Le Jurassien souhaite que son équipe ait la possession, ou du moins la maîtrise. Cela sert à désorganiser l’adversaire et à imposer son rythme pour se procurer plus de situations, et en concéder moins. Avoir le pied sur le ballon n’est pas une fin en soi. Pour preuve, le RC Lens est à la fois meilleure défense de Ligue 1 (13 buts encaissés) et l’équipe qui se crée le plus d’occasions nettes de marquer (53), alors qu’il n’a que la 10e possession moyenne de Ligue 1 (48,1%), derrière Metz par exemple.
Pierre sage le caméléon
Dans son interview pour le média Flash Inside, Pierre Sage cite parmi ses modèles Pep Guardiola. Rien de bien original, mais le développement qui suit est intéressant : « Il a été selon moi un innovateur tactique qui a su s’adapter à ses différents contextes (…) Lorsqu’il va en Angleterre, il adopte un jeu un peu plus direct de façon à s’adapter aux opportunités qu’offre ce championnat-là. »

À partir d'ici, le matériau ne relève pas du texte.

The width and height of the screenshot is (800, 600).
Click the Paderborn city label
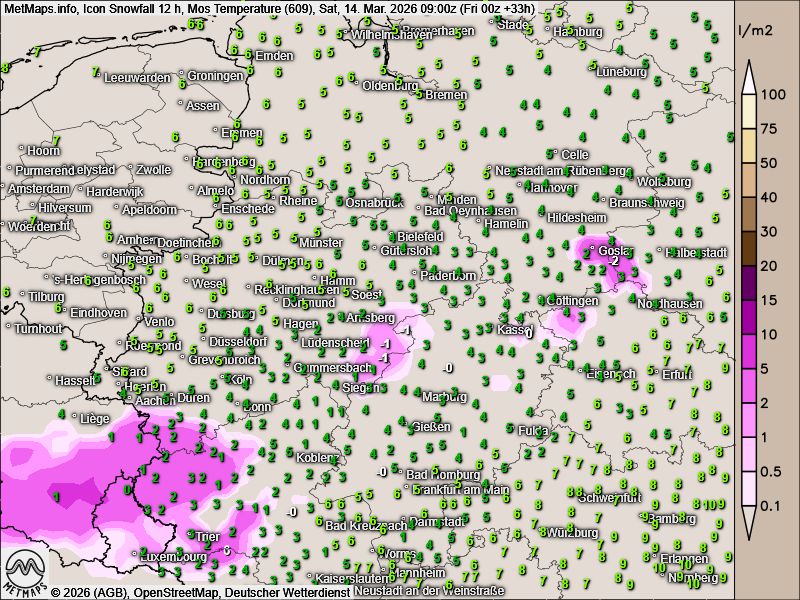click(x=448, y=275)
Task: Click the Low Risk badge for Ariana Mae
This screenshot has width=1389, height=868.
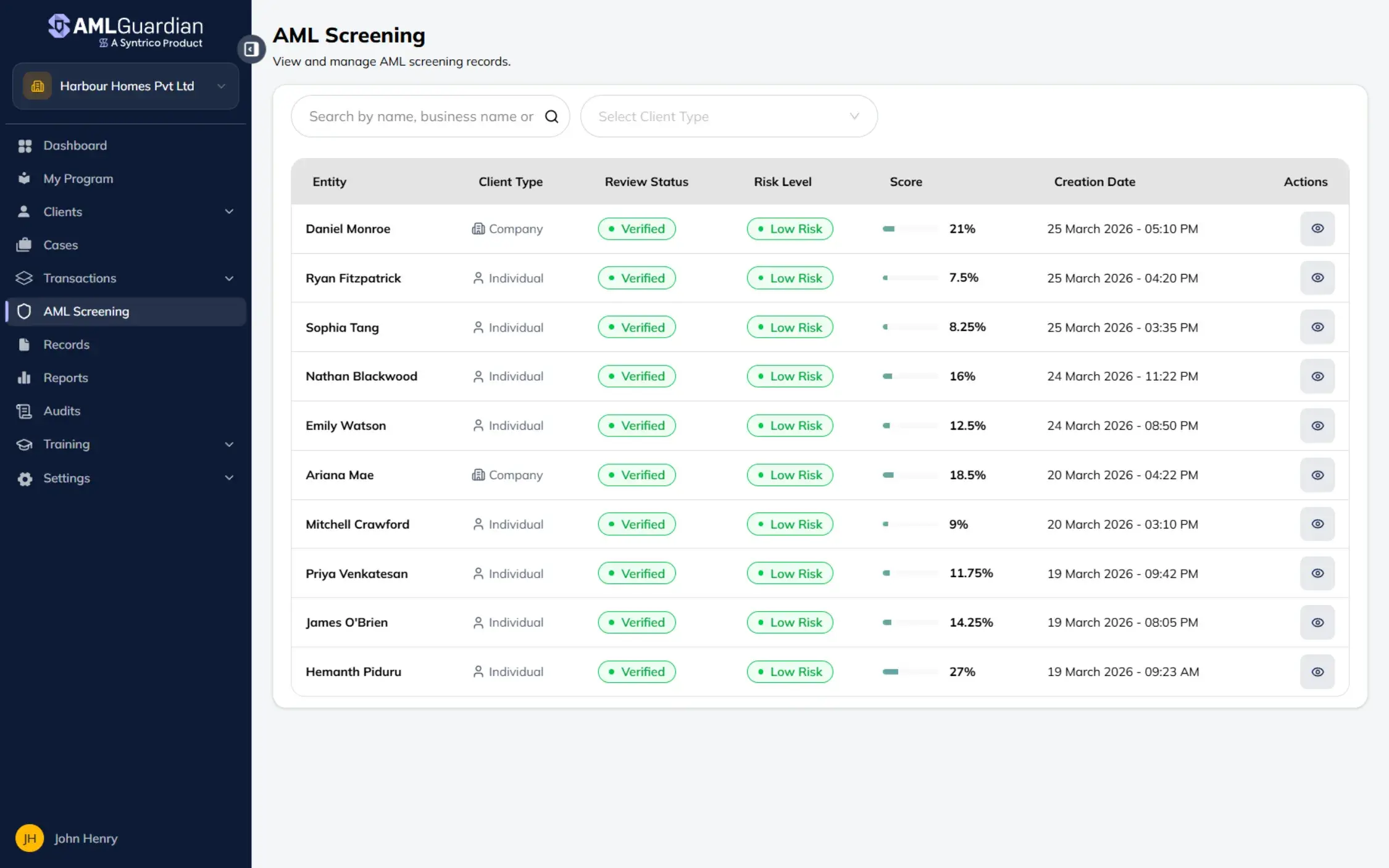Action: (790, 475)
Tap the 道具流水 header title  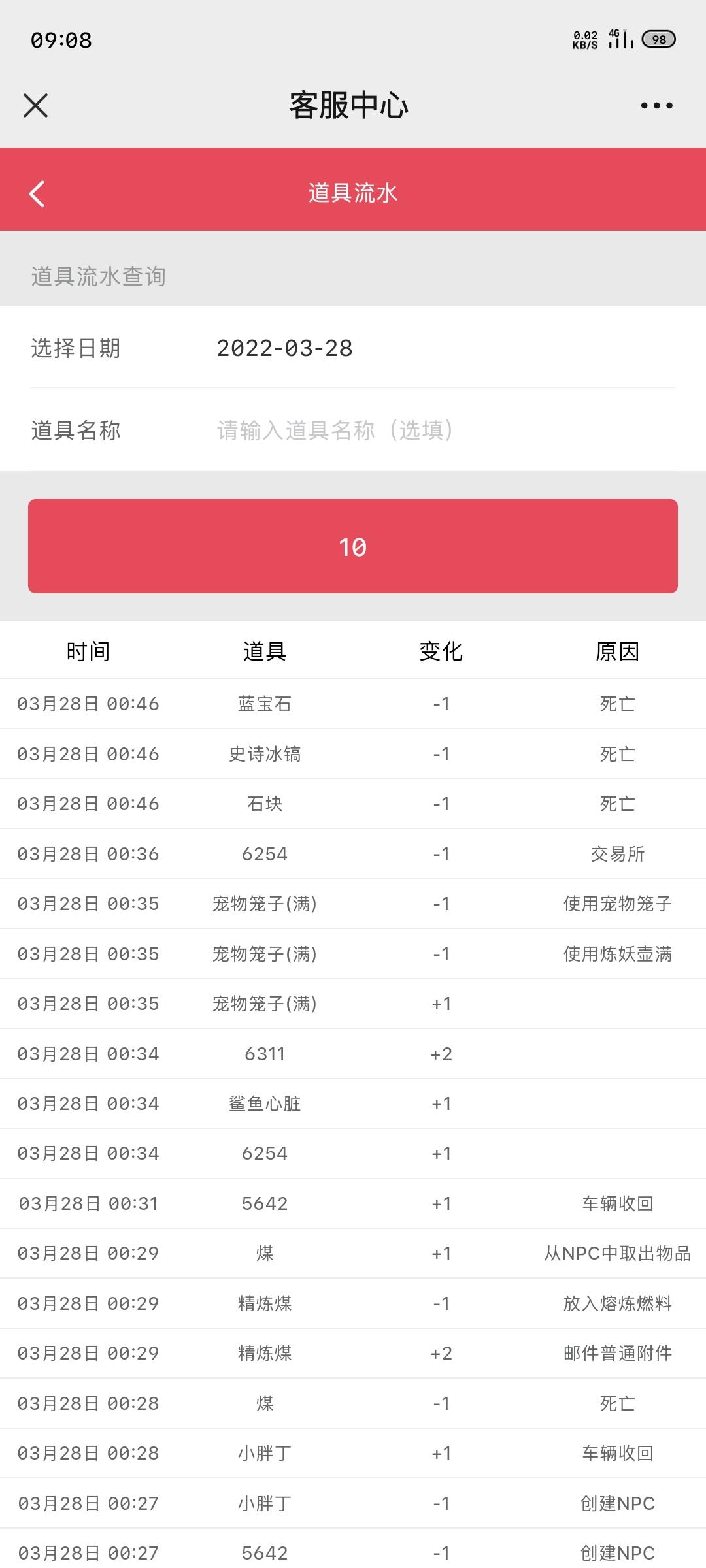(x=353, y=193)
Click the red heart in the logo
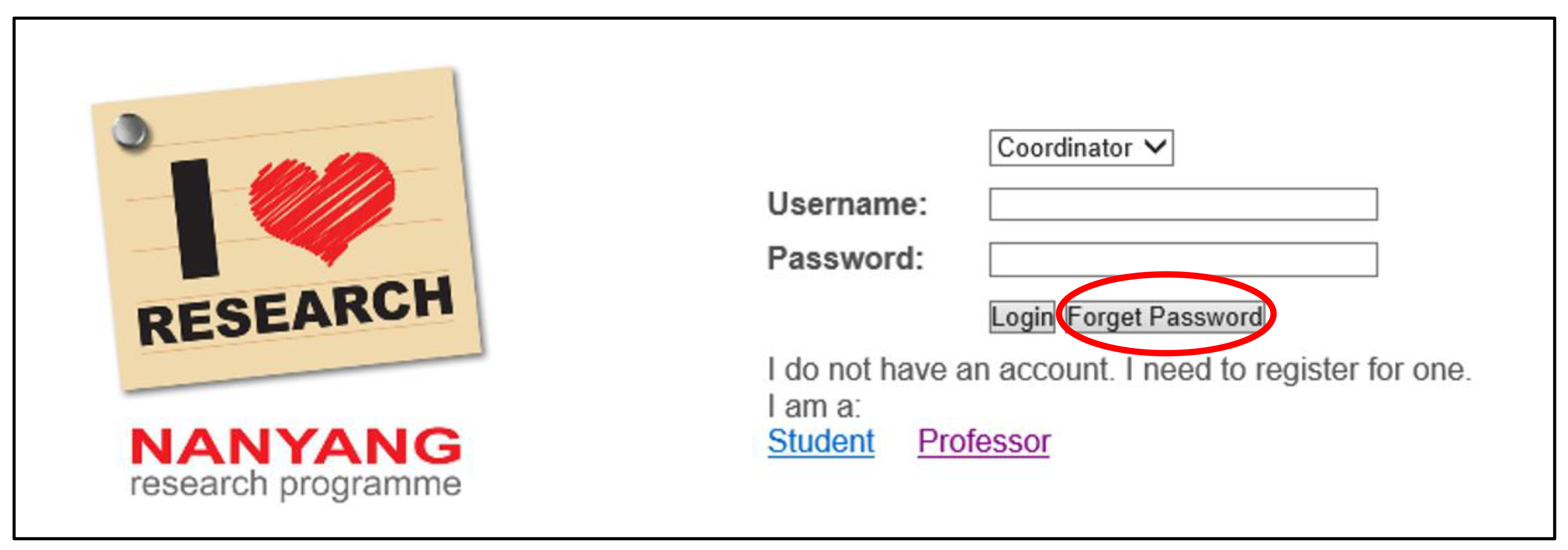1568x550 pixels. pos(323,201)
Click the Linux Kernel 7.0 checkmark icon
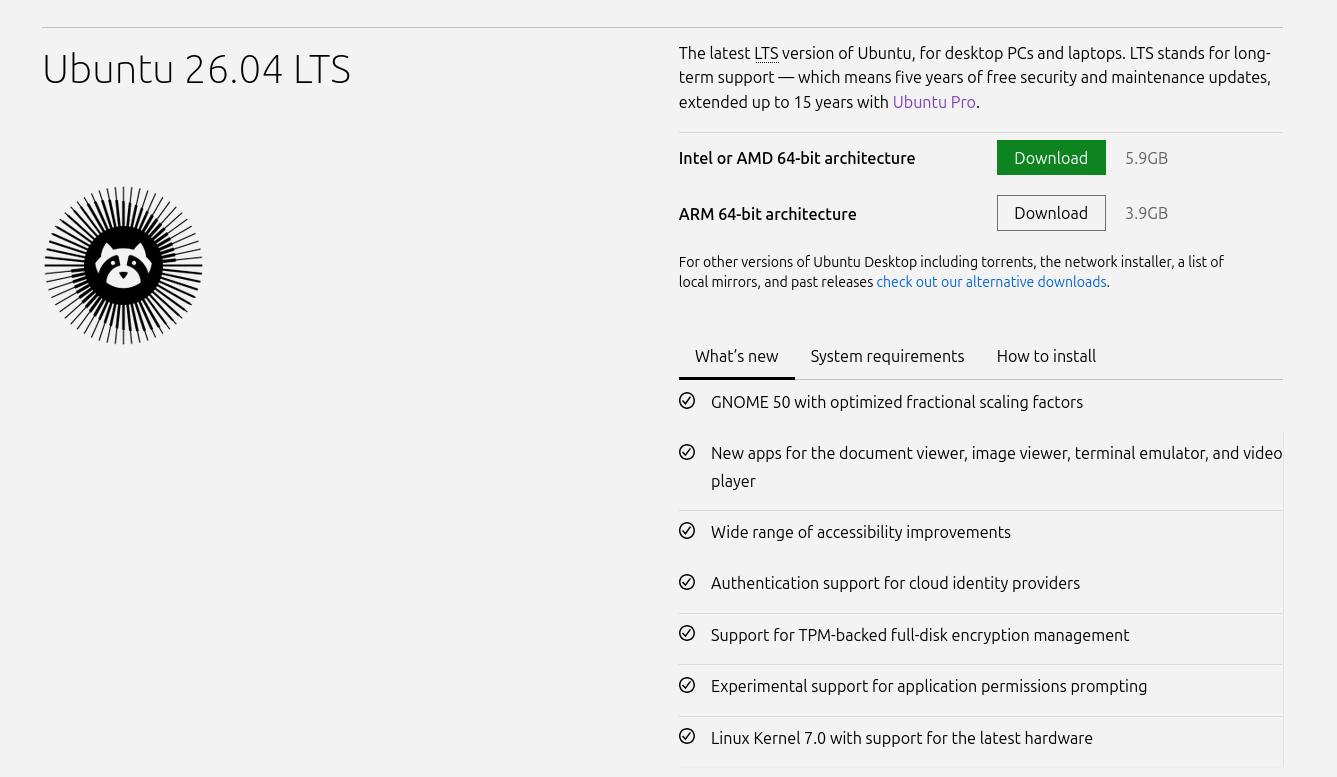The image size is (1337, 777). click(687, 736)
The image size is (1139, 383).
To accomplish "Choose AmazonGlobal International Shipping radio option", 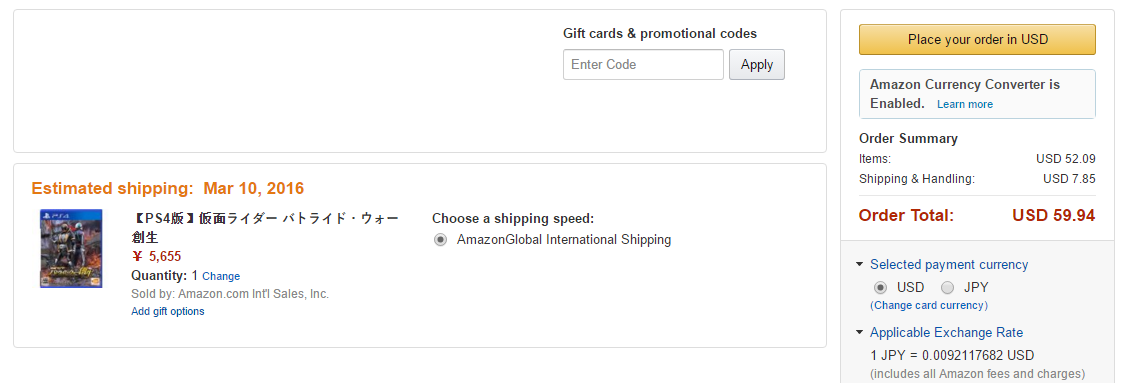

Comme le mythique entraîneur de Manchester City après son départ de Barcelone, le Jurassien a fait évoluer son modèle de jeu entre Lyon et Lens. Il explique notamment qu’« à Lyon, le temps de préparation des actions, le fait d’avoir le ballon, de construire via un jeu court était très ancré. (…) À Lens, on a jeu un peu plus vertical, direct. » Pierre Sage l’a bien compris : ce qui prime chez les Sang et Or, c’est l’engagement. L’intensité, la générosité dans l’effort sont donc au cœur de son modèle de jeu. On retrouve logiquement trois Lensois parmi les cinq joueurs qui effectuent le plus de sprints en Ligue 1 : Ruben Aguilar, Adrien Thomasson et Mathieu Udol.
Pierre Sage, c’est aussi une adaptation express à la région. À peine arrivé dans l’Artois, lui et son staff se sont rendus au Centre historique minier de Lewarde. Ils sont aussi allés rendre visite au café Chez Muriel. Enfin, le staff avait réalisé un gros travail auprès des joueurs en amont du derby, afin que les nouveaux arrivants prennent bien conscience de l’importance de ce match pour les supporters.
Des supporters conquis… et la France aussi ?
En l’espace de six mois, l’ensemble du staff, Pierre Sage en tête, a conquis les supporters lensois. La qualité de leur travail est reconnue de tous, et l’état d’esprit comme le jeu de l’équipe offre un véritable vent de fraîcheur à la Ligue 1. Mais ce RC Lens version 2025-26 peut-il prétendre à plus que cet élan de sympathie ?

Photo CSO
Les jalons sont posés, l’identité de l’équipe est connue. L’organisation est millimétrée, et chacun occupe un rôle bien défini, du staff aux joueurs, comme le décrivait dans notre émission l’entraîneur des gardiens, Cédric Berthelin. En témoigne l’optimisation des séances, où l’on calcule le temps de jeu et d’effort effectifs par rapport à la durée totale. Le RC Lens, et on le voit à chaque sortie, travaille très bien, très fort chaque semaine, il avance dans la bonne direction et conserve même des axes de progression.
Les plus observateurs ont ainsi constaté une nette amélioration dans les phases de construction offensive sur les deux derniers mois. La répétition des matchs avec des compositions identiques y est pour beaucoup. Cela s’est traduit par une proportion croissante de buts marqués dans le jeu. Mais on a aussi vu un Racing qui a parfois manqué de maîtrise sur certaines phases, bousculé au milieu, et sauvé par la constance de son gardien de but ou la vigilance de ses défenseurs.
La capacité de Lens à mieux gérer ses temps faibles sera déterminante pour sa seconde partie de saison. Peut-être Pierre Sage voudra-t-il aussi diriger une équipe plus dominante, avec des phases de possession plus longues. Malgré ces imperfections, Lens est leader de Ligue 1 après seize journées. On entend des commentateurs convaincus que le succès de ce grand cru dépend uniquement des avaries ou du bon vouloir de l’habitué de la première place. Mais si Lens avait en fait toutes les armes pour maintenir la cadence et triompher ? Les joueurs qui ont repris à la Gaillette dimanche se sont sûrement dit que leur avance au classement n’avait aucune raison de disparaître en 2026.